**Entries shown:**
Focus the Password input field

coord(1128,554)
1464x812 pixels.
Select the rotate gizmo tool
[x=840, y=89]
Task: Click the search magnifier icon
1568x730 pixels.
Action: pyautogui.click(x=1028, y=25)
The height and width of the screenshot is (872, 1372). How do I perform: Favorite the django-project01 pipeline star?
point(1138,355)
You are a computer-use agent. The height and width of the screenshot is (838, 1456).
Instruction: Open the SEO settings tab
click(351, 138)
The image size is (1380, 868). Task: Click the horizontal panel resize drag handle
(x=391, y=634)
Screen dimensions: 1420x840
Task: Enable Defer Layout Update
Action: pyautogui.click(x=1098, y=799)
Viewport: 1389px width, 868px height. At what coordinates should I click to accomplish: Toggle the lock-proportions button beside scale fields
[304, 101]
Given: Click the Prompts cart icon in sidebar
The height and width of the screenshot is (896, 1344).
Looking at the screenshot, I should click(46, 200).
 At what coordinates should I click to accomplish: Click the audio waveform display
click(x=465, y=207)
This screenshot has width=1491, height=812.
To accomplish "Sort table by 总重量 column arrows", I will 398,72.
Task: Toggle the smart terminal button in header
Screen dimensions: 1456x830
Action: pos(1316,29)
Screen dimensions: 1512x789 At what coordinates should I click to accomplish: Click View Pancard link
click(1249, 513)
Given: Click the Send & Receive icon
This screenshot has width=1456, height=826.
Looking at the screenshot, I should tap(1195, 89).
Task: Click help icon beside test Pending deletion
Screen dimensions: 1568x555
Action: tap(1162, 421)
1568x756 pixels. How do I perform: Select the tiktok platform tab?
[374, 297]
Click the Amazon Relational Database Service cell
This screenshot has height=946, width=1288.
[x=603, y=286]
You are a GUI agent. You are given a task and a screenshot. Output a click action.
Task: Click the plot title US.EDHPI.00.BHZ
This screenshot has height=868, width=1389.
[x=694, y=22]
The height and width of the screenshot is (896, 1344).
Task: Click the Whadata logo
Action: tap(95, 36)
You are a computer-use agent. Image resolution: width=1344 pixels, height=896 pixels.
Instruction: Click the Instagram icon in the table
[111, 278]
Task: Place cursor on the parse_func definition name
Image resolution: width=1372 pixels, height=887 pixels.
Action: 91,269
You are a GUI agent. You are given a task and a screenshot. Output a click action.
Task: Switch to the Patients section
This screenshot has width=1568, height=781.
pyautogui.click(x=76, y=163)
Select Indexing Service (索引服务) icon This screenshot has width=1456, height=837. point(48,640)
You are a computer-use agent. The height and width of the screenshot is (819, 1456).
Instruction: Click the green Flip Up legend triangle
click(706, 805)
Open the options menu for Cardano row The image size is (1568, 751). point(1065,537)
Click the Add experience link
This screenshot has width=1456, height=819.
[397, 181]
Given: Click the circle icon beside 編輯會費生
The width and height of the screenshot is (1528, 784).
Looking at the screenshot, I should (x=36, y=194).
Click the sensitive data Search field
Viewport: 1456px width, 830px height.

**What is expected:**
Your task is to restate the material above word for word.

**Solution below:**
Focus the Password input field

coord(1128,554)
1464x812 pixels.
Select the rotate gizmo tool
[x=840, y=89]
Task: Click the search magnifier icon
1568x730 pixels.
Action: pyautogui.click(x=1028, y=25)
The height and width of the screenshot is (872, 1372). How do I perform: Favorite the django-project01 pipeline star?
point(1138,355)
You are a computer-use agent. The height and width of the screenshot is (838, 1456).
Instruction: Open the SEO settings tab
click(351, 138)
The image size is (1380, 868). Task: Click the horizontal panel resize drag handle
(x=391, y=634)
Screen dimensions: 1420x840
Task: Enable Defer Layout Update
Action: pyautogui.click(x=1098, y=799)
Viewport: 1389px width, 868px height. At what coordinates should I click to accomplish: Toggle the lock-proportions button beside scale fields
[304, 101]
Given: Click the Prompts cart icon in sidebar
The height and width of the screenshot is (896, 1344).
Looking at the screenshot, I should click(46, 200).
 At what coordinates should I click to accomplish: Click the audio waveform display
click(x=465, y=207)
This screenshot has width=1491, height=812.
To accomplish "Sort table by 总重量 column arrows", I will 398,72.
Task: Toggle the smart terminal button in header
Screen dimensions: 1456x830
Action: pos(1316,29)
Screen dimensions: 1512x789 At what coordinates should I click to accomplish: Click View Pancard link
click(1249, 513)
Given: Click the Send & Receive icon
This screenshot has width=1456, height=826.
Looking at the screenshot, I should tap(1195, 89).
Task: Click help icon beside test Pending deletion
Screen dimensions: 1568x555
Action: tap(1162, 421)
1568x756 pixels. How do I perform: Select the tiktok platform tab?
[374, 297]
Click the Amazon Relational Database Service cell
This screenshot has height=946, width=1288.
[x=603, y=286]
You are a GUI agent. You are given a task and a screenshot. Output a click action.
Task: Click the plot title US.EDHPI.00.BHZ
This screenshot has height=868, width=1389.
[x=694, y=22]
The height and width of the screenshot is (896, 1344).
Task: Click the Whadata logo
Action: tap(95, 36)
You are a computer-use agent. Image resolution: width=1344 pixels, height=896 pixels.
Instruction: Click the Instagram icon in the table
[111, 278]
Task: Place cursor on the parse_func definition name
Image resolution: width=1372 pixels, height=887 pixels.
Action: 91,269
You are a GUI agent. You are given a task and a screenshot. Output a click action.
Task: Switch to the Patients section
This screenshot has width=1568, height=781.
pyautogui.click(x=76, y=163)
Select Indexing Service (索引服务) icon This screenshot has width=1456, height=837. point(48,640)
You are a computer-use agent. The height and width of the screenshot is (819, 1456).
Instruction: Click the green Flip Up legend triangle
click(706, 805)
Open the options menu for Cardano row The image size is (1568, 751). point(1065,537)
Click the Add experience link
This screenshot has width=1456, height=819.
[397, 181]
Given: Click the circle icon beside 編輯會費生
The width and height of the screenshot is (1528, 784).
Looking at the screenshot, I should (x=36, y=194).
Click the sensitive data Search field
Viewport: 1456px width, 830px height.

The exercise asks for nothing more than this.